I agree, very odd. I haven't tried any other connections yet; good idea. I have tried about every other thing I can think of, including powering off the 942, with no luck. The only thing that gets it going is switching from an OTA to sat.

I'll try the RCA cable.


----------



## SaltiDawg (Aug 30, 2004)

tebarne said:


> ... It is connected directly with the supplied HDMI cable. ...


The cable supplied with my wife's 942 was really a HDMI to DVI cable and a DVI to HDMI adapter. Thus there is no digital sound being provided by the "HDMI cable."

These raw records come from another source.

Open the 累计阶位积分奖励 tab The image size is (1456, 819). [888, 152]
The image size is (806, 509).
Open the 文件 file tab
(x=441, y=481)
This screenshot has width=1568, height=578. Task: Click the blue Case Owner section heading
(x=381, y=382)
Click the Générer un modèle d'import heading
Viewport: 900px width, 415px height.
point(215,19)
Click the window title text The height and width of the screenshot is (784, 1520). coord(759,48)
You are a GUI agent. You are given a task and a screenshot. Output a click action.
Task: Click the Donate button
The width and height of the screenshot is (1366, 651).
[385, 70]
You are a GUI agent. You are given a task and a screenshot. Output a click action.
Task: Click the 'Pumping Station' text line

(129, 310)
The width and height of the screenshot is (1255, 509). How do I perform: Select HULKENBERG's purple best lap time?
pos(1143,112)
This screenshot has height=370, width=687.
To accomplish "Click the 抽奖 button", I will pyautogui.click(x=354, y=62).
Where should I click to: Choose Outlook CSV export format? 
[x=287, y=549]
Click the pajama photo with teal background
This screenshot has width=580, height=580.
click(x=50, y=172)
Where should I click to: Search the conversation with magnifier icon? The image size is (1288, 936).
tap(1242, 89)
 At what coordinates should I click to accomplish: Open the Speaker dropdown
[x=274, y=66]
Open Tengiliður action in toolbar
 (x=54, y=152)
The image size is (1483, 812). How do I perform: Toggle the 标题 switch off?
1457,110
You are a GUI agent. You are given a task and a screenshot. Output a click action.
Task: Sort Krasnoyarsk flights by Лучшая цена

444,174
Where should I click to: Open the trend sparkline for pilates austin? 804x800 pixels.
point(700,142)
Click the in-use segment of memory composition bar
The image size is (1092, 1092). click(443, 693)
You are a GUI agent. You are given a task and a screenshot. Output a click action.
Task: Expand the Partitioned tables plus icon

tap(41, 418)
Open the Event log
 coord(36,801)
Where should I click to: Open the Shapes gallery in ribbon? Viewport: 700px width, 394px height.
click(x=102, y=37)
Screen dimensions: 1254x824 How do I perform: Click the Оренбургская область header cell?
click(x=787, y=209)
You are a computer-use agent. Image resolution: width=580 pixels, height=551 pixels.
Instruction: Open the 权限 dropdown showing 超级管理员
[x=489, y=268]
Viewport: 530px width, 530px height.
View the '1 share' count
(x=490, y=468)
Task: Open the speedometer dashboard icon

Could this explain your difficulties?


----------



## LtMunst (Aug 24, 2005)

SaltiDawg said:


> The cable supplied with my wife's 942 was really a HDMI to DVI cable and a DVI to HDMI adapter. Thus there is no digital sound being provided by the "HDMI cable."
> 
> Could this explain your difficulties?


Not true. If connected to an HDMI input (not DVI), it will pass 2.0 audio.


----------



## Jon Spackman (Feb 7, 2005)

Just for testing/possible fix, why dont you try a real hdmi cable and see if it helps any. Just an idea....


----------



## SaltiDawg (Aug 30, 2004)

LtMunst said:


> Not true. If connected to an HDMI input (not DVI), it will pass 2.0 audio.


Er, OK.


----------



## Jon Spackman (Feb 7, 2005)

Saltidawg-

There are some extra pins on some dvi cables (maybe dvi-d or dvi-i) that could be wired for audio (which dish has used it for) so when using the dish supplied HDMI to DVI and DVI back to hdmi with the supplied cables it works. There are many people on here using it that way.

I think the person should try a standard HDMI cable to see if it makes any difference.


Jon


----------



## Mike Johnson (Jan 16, 2005)

LtMunst and j5races are right about the Dish supplied cable. It should pass audio if you used the supplied cable and adapter. In addition to the ideas above here's a couple more. I'd like to isolate this to a TV or 942 problem.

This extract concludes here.